The reason I was out here in the first place is that I was doing a bit of volunteer work. One of the newer tenants in the mini-mall is the little Aloha Community Library, which was founded in 2011. Washington County doesn't have a single county-wide library system the way Multnomah County does. Instead, each city has its own library system, and in turn those systems are members of the Washington County Cooperative Library Service. This provides for common library cards, inter-library loans, and so forth, and funding through county-wide library levies, but cities are still responsible for siting, building and operating their own libraries. This arrangement is fine so long as you live in an incorporated city. Aloha never quite managed to incorporate, and adjacent cities have lost their former interest in annexing the area, so there was never anyone around with the power to create a library. So as usual Aloha just sort of went without, and residents got used to driving to downtown Hillsboro or Beaverton or up to Tanasbourne just to check out a book. That state of affairs went on for decades until someone finally had the bright idea of starting a nonprofit library outside the county system, and then applying to join once it was up and running. So far this seems to be working. In May 2014 the WCCLS system approved the library's application to join, conditional on passage of the upcoming 2015 library levy.
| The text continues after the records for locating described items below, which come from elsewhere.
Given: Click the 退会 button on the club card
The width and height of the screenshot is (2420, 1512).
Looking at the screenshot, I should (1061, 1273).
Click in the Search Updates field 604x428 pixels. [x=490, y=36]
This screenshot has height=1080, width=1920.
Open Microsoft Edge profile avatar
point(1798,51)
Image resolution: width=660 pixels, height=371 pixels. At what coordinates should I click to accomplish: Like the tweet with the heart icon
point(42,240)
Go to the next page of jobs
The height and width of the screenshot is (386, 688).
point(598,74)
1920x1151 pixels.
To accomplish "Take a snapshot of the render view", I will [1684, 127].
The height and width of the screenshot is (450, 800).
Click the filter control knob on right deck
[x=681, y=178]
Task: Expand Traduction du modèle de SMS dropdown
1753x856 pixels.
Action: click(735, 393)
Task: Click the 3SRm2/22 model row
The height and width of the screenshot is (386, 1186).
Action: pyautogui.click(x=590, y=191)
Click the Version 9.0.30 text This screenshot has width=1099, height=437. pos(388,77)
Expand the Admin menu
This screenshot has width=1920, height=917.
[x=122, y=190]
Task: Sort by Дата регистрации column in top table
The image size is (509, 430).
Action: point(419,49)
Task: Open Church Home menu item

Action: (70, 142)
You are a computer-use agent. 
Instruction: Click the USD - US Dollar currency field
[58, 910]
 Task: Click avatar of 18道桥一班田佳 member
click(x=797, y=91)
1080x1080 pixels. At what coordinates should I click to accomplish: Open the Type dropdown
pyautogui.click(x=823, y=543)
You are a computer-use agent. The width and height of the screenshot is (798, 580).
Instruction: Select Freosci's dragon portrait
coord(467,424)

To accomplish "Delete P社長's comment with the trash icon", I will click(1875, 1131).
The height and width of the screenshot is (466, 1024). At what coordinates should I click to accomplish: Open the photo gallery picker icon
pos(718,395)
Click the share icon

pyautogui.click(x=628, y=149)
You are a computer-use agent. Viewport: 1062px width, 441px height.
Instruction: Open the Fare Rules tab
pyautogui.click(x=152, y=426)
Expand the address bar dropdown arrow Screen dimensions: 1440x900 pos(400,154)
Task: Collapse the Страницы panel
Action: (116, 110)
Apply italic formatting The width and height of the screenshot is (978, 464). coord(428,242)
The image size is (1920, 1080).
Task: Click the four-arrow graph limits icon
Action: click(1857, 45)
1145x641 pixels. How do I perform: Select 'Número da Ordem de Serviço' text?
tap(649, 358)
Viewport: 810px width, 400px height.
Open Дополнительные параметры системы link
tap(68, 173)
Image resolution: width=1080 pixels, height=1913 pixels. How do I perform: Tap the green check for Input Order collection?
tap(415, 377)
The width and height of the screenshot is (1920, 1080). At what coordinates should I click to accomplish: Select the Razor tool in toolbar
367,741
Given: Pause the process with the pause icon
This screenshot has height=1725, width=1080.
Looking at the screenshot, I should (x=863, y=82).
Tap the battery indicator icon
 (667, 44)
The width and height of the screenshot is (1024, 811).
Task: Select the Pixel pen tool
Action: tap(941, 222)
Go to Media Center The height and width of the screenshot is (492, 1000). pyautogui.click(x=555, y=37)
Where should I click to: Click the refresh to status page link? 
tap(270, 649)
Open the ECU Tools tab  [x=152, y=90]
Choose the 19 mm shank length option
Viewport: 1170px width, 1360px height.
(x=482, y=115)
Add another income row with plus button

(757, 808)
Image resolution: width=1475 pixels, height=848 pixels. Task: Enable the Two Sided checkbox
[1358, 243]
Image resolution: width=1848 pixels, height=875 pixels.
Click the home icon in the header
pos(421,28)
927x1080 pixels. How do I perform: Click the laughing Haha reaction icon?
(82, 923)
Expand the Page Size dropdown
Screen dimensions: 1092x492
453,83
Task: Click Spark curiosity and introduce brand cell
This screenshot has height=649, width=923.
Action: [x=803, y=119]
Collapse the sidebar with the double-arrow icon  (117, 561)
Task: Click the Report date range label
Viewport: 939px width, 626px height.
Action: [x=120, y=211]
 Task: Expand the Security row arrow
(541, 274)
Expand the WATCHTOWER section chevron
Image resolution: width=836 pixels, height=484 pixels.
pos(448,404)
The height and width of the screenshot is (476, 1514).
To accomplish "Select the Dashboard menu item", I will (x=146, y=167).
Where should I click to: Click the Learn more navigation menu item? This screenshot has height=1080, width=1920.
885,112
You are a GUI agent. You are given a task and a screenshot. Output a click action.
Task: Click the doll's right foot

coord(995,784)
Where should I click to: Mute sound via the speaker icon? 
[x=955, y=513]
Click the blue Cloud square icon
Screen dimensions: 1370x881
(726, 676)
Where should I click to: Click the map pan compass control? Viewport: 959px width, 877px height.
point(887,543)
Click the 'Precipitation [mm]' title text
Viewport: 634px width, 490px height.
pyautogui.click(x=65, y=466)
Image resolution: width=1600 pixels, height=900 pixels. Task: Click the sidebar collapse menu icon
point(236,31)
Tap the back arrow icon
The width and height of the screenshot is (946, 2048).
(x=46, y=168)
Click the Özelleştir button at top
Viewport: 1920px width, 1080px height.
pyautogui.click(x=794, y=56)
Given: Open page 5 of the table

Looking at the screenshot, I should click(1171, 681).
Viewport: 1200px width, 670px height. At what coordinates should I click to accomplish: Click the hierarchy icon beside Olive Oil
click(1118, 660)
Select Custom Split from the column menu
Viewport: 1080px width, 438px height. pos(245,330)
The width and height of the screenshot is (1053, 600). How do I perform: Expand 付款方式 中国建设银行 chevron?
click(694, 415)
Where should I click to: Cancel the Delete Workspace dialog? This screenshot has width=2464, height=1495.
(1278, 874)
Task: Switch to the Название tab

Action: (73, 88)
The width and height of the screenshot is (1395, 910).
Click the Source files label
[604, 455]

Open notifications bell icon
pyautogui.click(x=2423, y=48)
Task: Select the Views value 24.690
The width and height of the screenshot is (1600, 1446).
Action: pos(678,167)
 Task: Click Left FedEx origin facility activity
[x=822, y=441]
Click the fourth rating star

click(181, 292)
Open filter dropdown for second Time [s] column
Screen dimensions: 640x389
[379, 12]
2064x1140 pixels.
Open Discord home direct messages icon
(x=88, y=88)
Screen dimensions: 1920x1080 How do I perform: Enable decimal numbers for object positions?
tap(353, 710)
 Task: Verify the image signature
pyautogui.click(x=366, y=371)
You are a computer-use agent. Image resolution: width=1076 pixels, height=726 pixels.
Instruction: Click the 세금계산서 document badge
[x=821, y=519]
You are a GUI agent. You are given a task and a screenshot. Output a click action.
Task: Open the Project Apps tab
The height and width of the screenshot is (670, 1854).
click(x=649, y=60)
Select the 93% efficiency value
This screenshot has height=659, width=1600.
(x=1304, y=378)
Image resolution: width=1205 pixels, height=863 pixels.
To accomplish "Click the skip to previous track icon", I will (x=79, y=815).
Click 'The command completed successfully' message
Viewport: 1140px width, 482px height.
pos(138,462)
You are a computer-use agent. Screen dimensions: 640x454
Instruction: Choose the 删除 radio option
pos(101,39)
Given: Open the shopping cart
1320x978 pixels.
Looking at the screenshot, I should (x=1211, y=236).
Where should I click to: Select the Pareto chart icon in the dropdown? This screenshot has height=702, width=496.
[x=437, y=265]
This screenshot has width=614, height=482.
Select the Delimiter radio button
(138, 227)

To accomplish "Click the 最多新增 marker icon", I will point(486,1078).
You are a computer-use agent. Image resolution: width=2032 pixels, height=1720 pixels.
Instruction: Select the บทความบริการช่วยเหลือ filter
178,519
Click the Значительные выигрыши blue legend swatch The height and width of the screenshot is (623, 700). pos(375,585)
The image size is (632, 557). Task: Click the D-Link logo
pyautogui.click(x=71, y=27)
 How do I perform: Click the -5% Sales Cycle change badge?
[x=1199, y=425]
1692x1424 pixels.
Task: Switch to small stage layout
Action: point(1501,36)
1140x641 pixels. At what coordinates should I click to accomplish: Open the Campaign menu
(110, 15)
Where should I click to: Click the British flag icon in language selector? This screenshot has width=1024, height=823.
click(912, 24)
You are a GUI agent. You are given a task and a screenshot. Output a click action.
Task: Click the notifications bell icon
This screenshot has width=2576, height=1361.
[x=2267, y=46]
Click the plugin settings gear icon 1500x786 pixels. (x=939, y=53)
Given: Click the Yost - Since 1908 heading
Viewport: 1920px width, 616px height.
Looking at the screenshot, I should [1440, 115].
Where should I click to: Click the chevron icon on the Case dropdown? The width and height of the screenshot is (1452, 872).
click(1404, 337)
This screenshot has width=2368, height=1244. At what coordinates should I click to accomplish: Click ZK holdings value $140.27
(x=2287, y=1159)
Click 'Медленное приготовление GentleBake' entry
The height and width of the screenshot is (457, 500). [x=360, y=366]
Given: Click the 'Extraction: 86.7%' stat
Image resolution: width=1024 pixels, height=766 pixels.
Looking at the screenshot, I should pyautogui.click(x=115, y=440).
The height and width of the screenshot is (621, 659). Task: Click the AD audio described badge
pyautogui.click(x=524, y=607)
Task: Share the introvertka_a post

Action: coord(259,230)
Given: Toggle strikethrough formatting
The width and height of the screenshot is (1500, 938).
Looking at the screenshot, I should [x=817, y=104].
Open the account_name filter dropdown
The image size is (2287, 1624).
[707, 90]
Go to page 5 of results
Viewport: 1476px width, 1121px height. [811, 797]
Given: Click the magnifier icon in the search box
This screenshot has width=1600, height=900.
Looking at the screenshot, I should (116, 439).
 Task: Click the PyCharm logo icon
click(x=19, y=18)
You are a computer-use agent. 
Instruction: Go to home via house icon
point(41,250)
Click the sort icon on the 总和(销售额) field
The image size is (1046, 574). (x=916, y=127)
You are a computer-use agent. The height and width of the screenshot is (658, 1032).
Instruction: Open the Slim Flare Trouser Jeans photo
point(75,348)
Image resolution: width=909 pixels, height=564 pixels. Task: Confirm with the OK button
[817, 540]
As for why I was volunteering, I actually grew up in Aloha, wayyy out here in the distant 'burbs. The Aloha library would have been a short bike ride from home, if only it had existed when I was a kid. (A helmetless and unsupervised bike ride, I should add, because it was the 1970s). I would have loved it. What's more, they somehow inherited a full set of the short-lived Aloha Breeze newspaper, which was founded in 1974 and absorbed by the Hillsboro Argus in 1983. I asked about it and was told they're looking into scanning the paper and making it available online. Which would be kind of fun, since the paper actually interviewed me (with a photo and everything) when I was in 6th grade and did very well in the school district spelling bee. In any case, if you feel like going to their upcoming book sale fundraiser (September 24th-27th), be aware that I helped semi-alphabetize the fiction section. If you can't find what you're looking for, I'm pretty sure it's that other guy's fault.